Please repeat the items below word for word, beginning at the line that has "Viewport: 1301px width, 727px height." and stopping after the line that has "point(566,16)". Leave the pictures out of your answer.

[Data extract]
** Begin **
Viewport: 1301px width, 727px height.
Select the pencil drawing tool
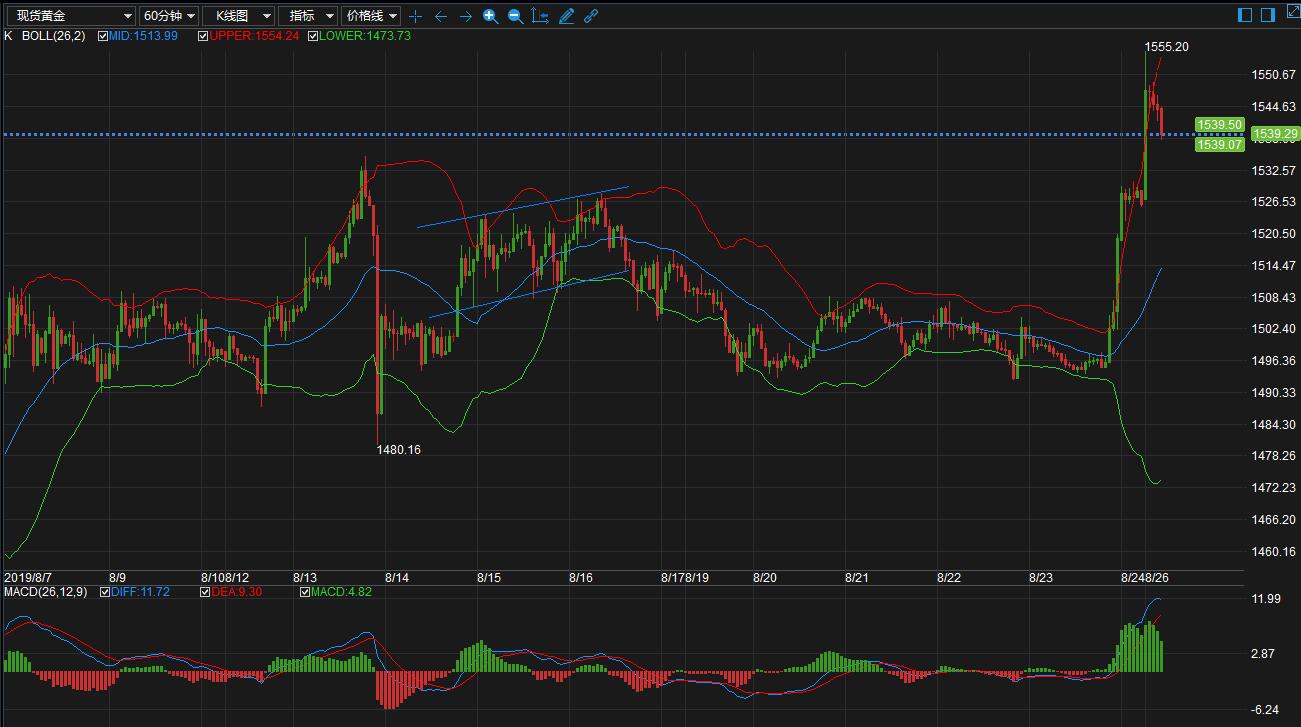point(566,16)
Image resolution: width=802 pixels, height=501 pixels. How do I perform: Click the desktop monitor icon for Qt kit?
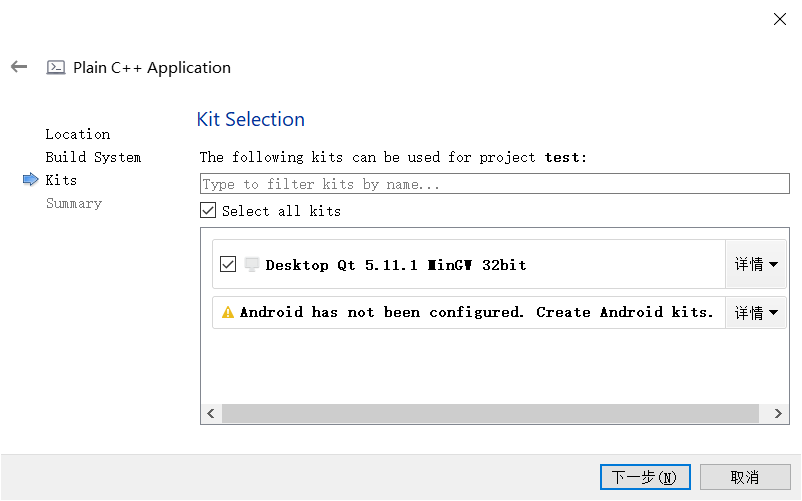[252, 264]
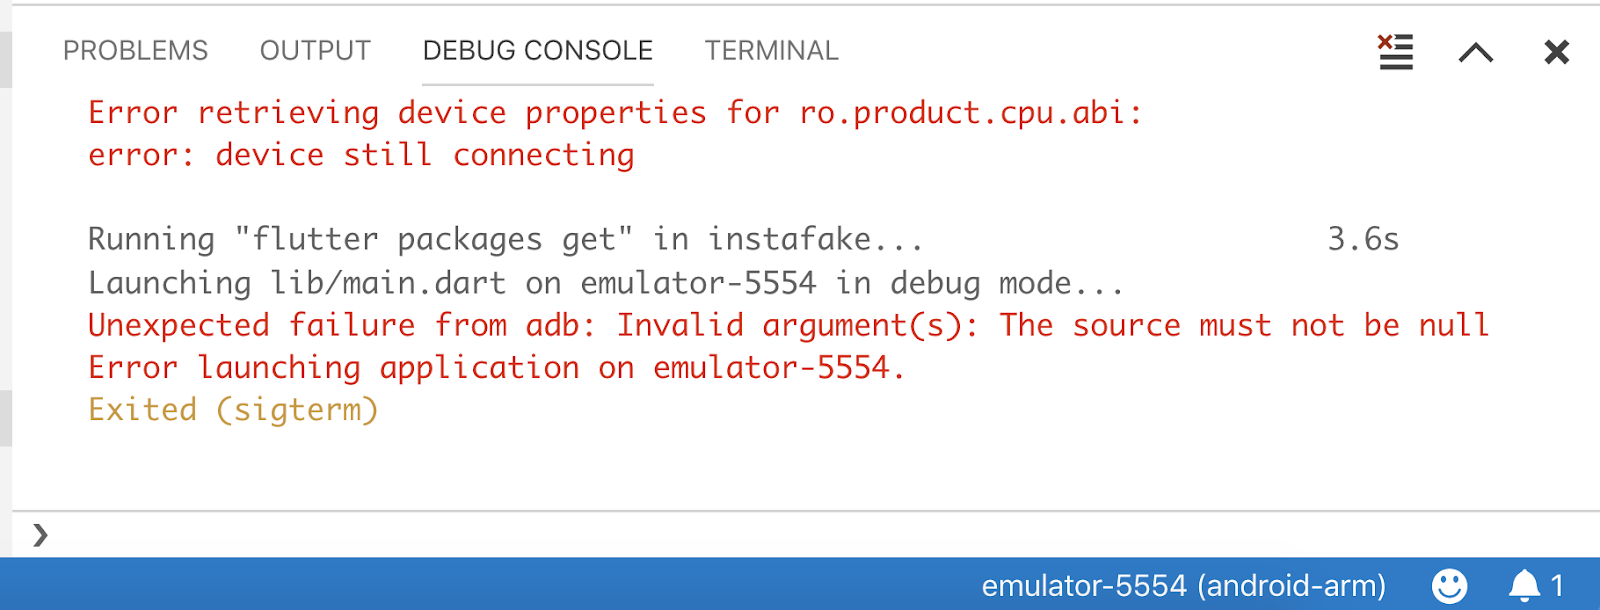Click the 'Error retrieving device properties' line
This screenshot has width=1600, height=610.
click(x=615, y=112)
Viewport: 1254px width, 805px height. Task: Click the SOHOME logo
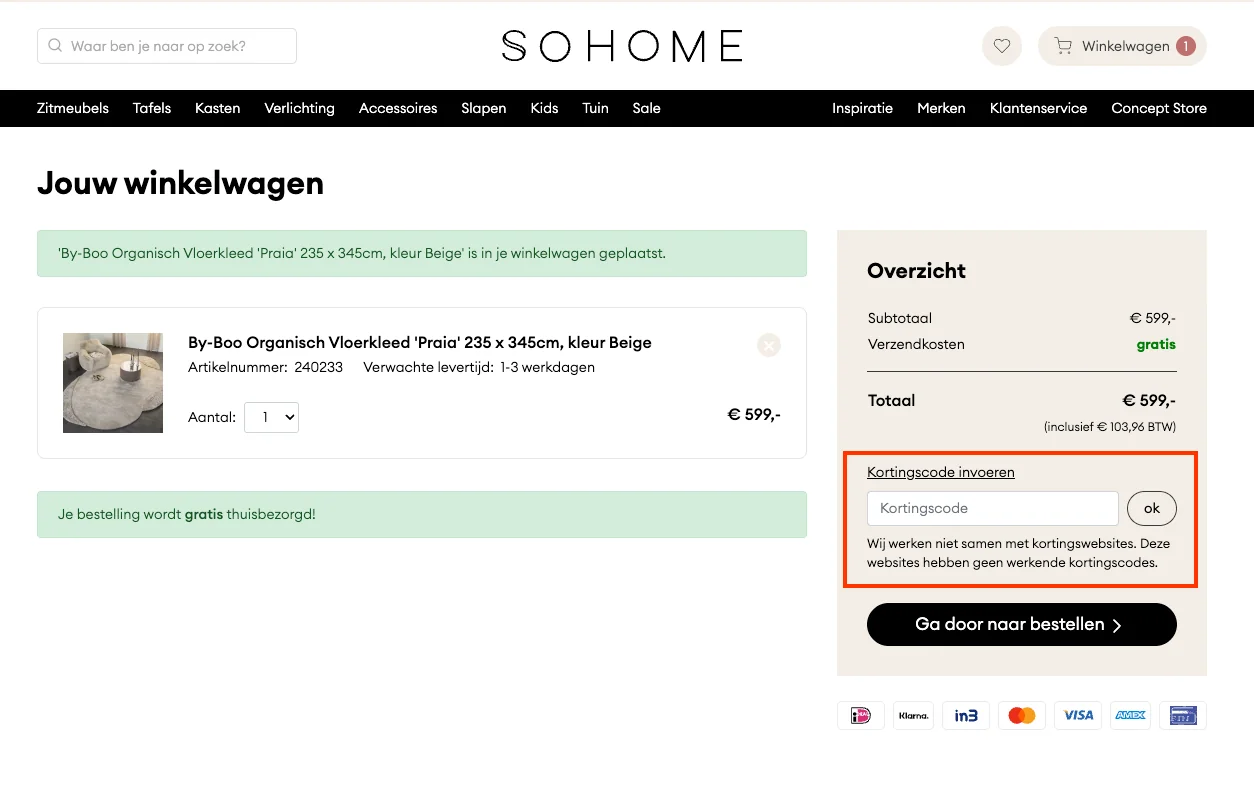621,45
** End **
** Begin **
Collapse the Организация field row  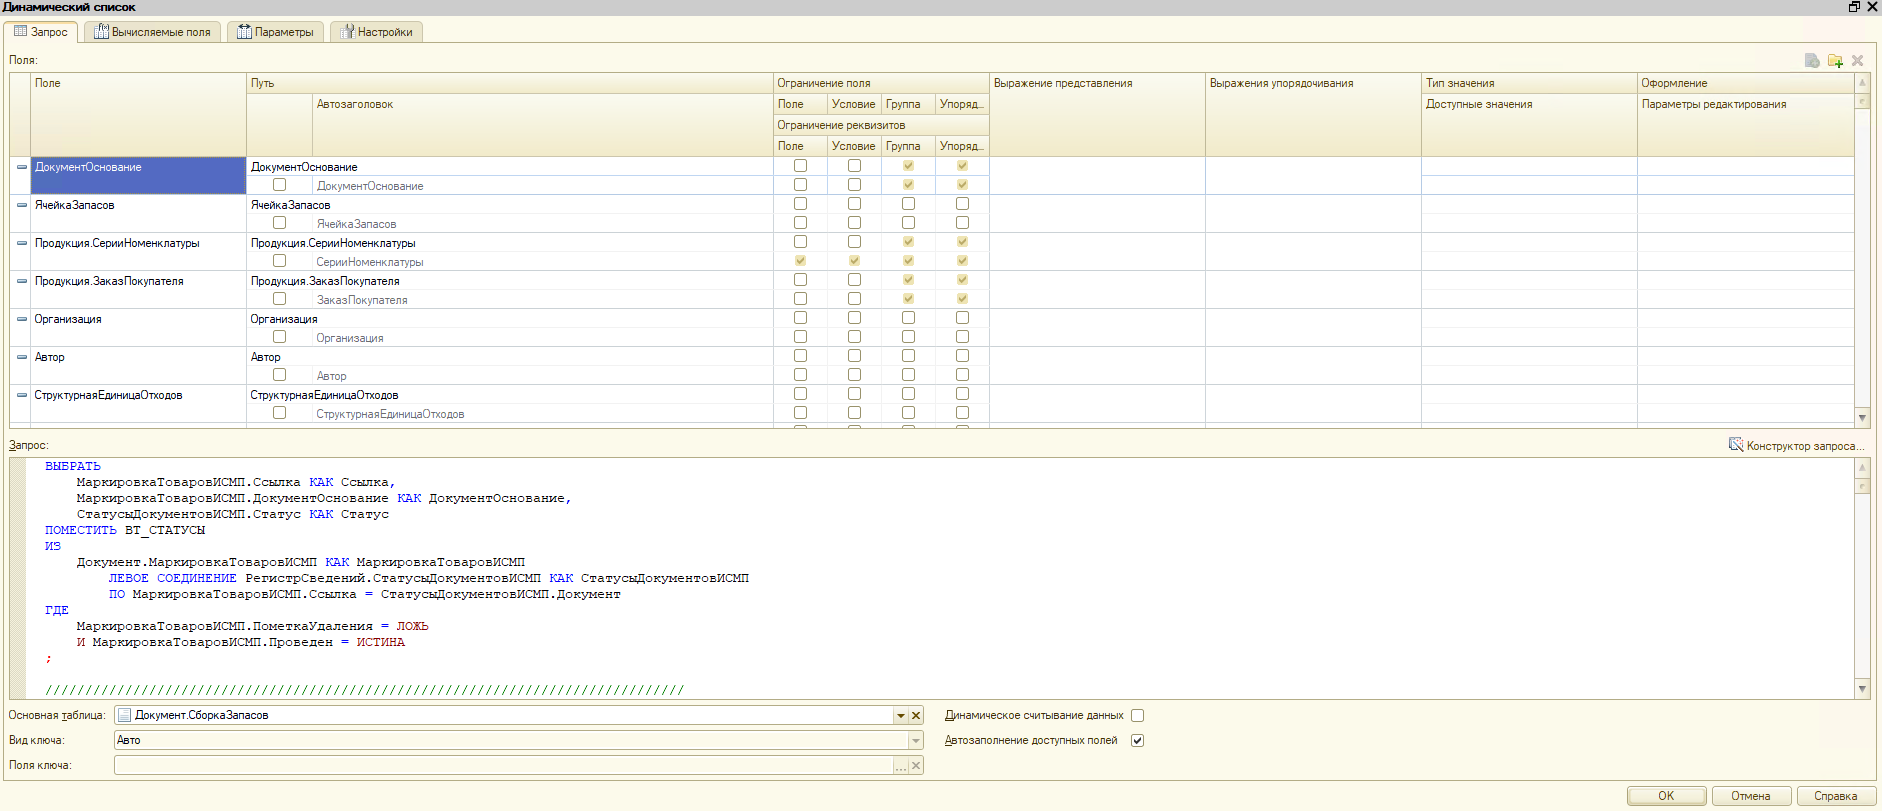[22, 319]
** End **
** Begin **
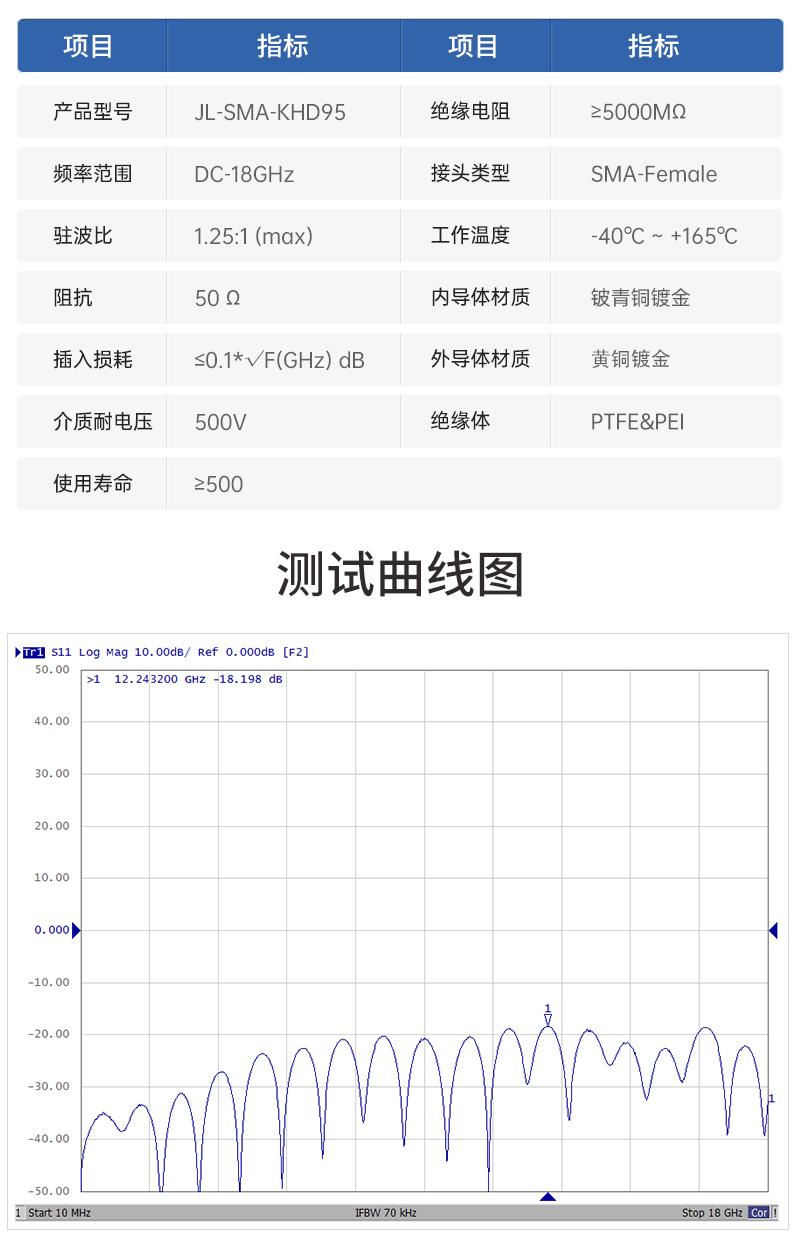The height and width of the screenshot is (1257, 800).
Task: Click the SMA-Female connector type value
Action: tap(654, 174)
** End **
[Exercise answer]
Viewport: 1301px width, 727px height.
Select the pencil drawing tool
point(566,16)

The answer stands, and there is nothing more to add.